- INSTRUCTIONS FOR THE TASK
Copy the entries from the line with "How do I perform: Zoom out of the chart?" through the end of the entries, keeping every line. In the answers only, offset each coordinate by adding 64 to it.

- MATERIAL SHOWN
_____

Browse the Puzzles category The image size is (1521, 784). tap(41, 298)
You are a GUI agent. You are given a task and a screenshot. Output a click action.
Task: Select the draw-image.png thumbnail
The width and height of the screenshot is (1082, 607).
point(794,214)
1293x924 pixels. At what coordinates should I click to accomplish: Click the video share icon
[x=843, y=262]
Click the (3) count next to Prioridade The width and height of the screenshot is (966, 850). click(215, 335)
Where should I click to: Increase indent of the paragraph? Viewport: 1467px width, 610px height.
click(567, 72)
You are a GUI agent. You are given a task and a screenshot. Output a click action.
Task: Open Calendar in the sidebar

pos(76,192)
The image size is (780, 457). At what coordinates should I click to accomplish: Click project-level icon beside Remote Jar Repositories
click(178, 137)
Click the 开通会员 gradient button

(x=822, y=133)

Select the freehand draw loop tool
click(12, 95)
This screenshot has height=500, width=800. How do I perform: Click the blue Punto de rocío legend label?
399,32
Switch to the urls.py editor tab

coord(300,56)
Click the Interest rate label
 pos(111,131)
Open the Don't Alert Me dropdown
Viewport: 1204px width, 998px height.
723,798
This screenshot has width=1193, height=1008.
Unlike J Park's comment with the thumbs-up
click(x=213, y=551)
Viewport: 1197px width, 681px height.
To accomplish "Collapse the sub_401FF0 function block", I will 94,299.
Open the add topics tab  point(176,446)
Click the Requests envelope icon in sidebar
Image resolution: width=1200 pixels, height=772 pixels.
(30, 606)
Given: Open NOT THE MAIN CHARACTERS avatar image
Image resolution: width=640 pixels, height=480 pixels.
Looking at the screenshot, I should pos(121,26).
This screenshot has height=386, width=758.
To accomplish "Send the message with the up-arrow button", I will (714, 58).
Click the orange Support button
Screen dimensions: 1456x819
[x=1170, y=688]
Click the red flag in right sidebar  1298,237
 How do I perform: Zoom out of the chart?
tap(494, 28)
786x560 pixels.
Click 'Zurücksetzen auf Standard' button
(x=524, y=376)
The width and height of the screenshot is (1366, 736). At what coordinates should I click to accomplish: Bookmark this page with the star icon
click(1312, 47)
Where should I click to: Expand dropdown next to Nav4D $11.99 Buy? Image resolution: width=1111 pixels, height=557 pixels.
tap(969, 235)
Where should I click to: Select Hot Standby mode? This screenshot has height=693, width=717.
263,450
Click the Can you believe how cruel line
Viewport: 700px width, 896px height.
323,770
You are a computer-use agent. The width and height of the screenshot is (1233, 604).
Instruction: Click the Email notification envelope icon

_____

- TASK SOLUTION
 How do I perform: Zoom out of the chart?
tap(558, 92)
786x560 pixels.
Click 'Zurücksetzen auf Standard' button
(x=588, y=440)
The width and height of the screenshot is (1366, 736). At what coordinates should I click to accomplish: Bookmark this page with the star icon
click(1376, 111)
Where should I click to: Expand dropdown next to Nav4D $11.99 Buy? Image resolution: width=1111 pixels, height=557 pixels.
tap(1033, 299)
Where should I click to: Select Hot Standby mode? This screenshot has height=693, width=717.
327,514
Click the Can you believe how cruel line
Viewport: 700px width, 896px height.
387,834
You are a computer-use agent. The width and height of the screenshot is (1233, 604).
Instruction: Click the Email notification envelope icon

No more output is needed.